22 October 2005

orzo shrimp feta casserole

3-6 shallots
1 onion
olive oil
2-3 cloves garlic, pressed or minced
dry white wine
2 28 oz cans canned chopped tomatoes
thyme, oregano, rosemary, basil, to taste
lemon juice
white wine vinegar
nutmeg
kosher salt
coarse ground black pepper
red pepper flakes
at least 6 oz feta, crumbled
1 lb orzo or other very small pasta
black olives, preferably kalamata or other brine packed
capers
precooked shrimp


chop shallots and onions and saute in small amount of olive oil over medium heat. after a few minutes, add garlic. cook until onion begins to soften. add a couple good splashes of wine and then the canned tomatoes. season with herbs (I like using thyme, basil, and rosemary), salt, pepper, a dash of nutmeg, and a splash of vinegar. simmer for twenty minutes or so, until flavors are blended and sauce thickens somewhat. meanwhile, cook orzo in boiling water (do not salt) until al dente, drain. you may want to cut shrimp in half or thirds if they are large or extra-large, ditto olives. preheat oven to 350 degrees.

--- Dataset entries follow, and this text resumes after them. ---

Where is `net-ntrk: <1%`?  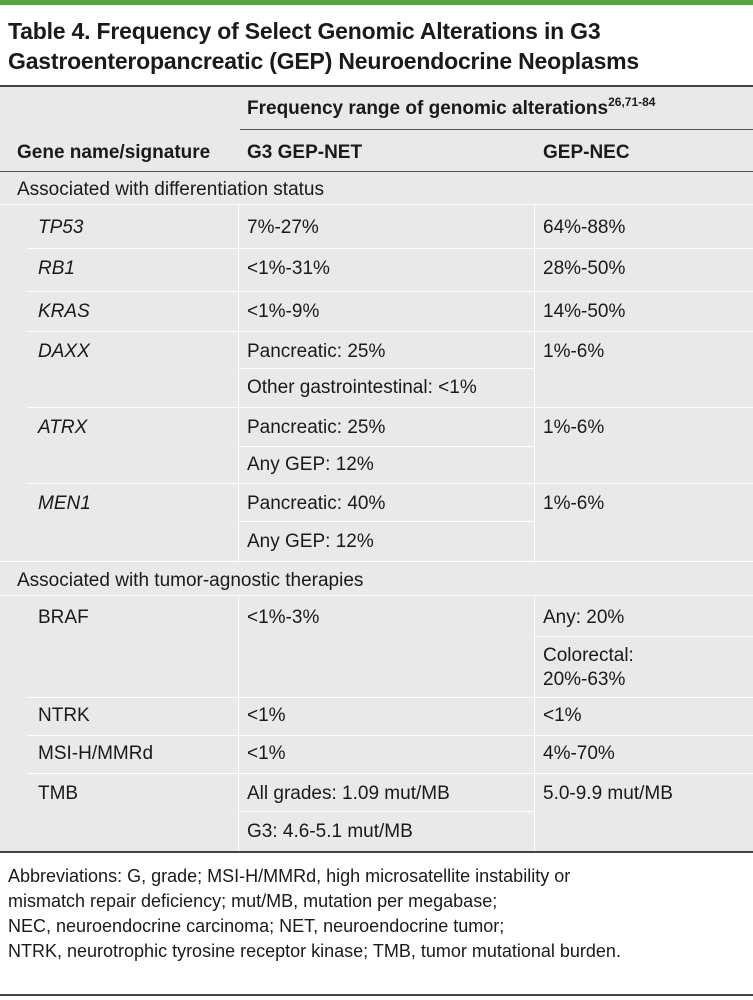 net-ntrk: <1% is located at coordinates (266, 716).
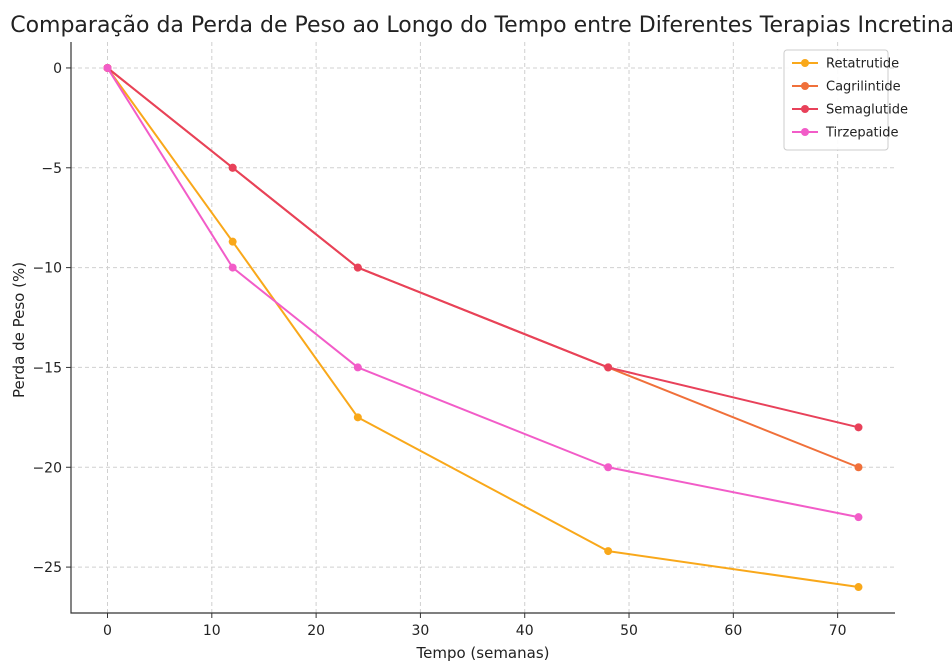  Describe the element at coordinates (47, 468) in the screenshot. I see `y-tick-label: −20` at that location.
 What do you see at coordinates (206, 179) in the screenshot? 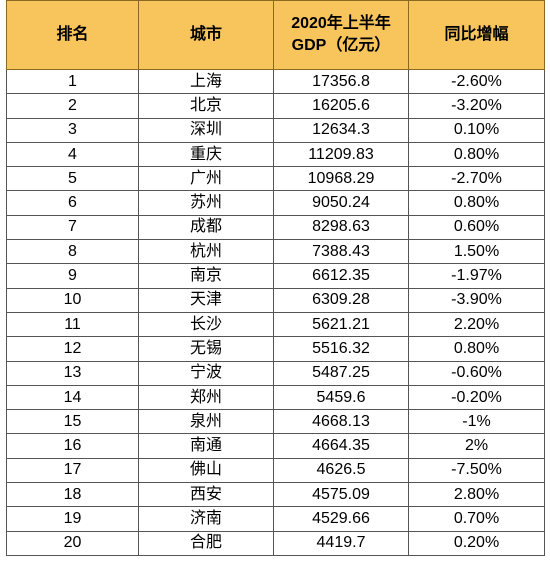
I see `city-cell: 广州` at bounding box center [206, 179].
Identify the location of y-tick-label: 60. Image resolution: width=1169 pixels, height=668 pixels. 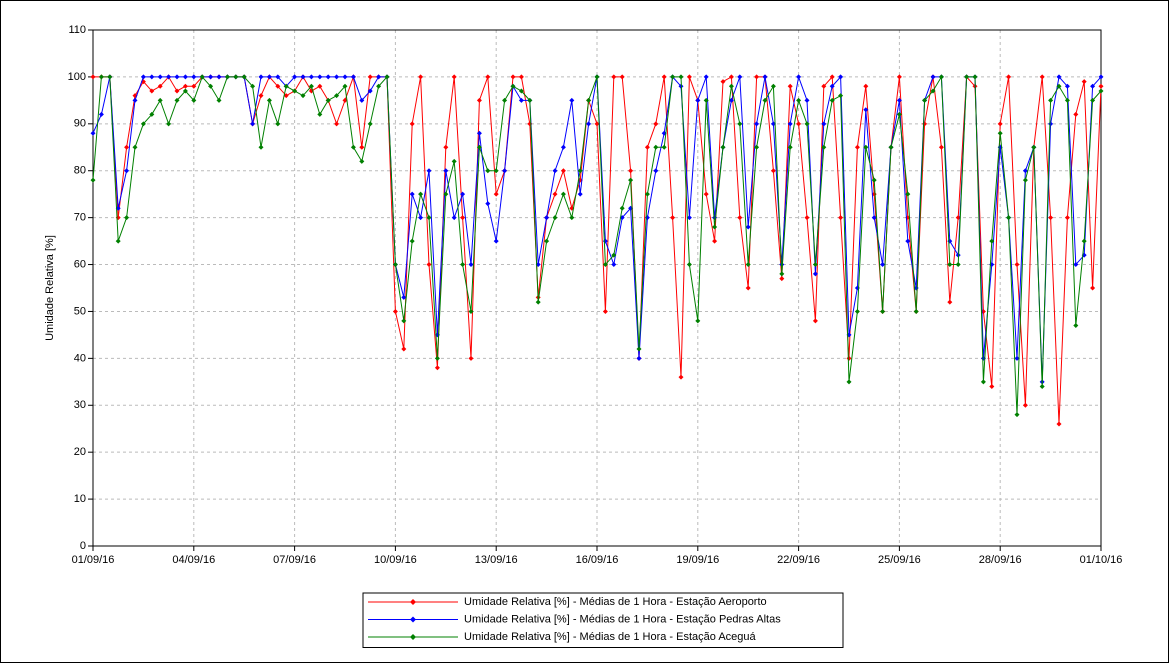
(80, 264).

when sauce is finished, combine with pasta. hopefully sauce will be thick enough to "stick" to pasta and not much liquid will collect at the bottom. stir in crumbled feta, shrimp, olives, and capers.

give a deep casserole dish a spray of PAM. turn pasta mixture into casserole. top with breadcrumbs sauteed with herbs and garlic. bake at 350 until breadcrumbs are golden-crisp.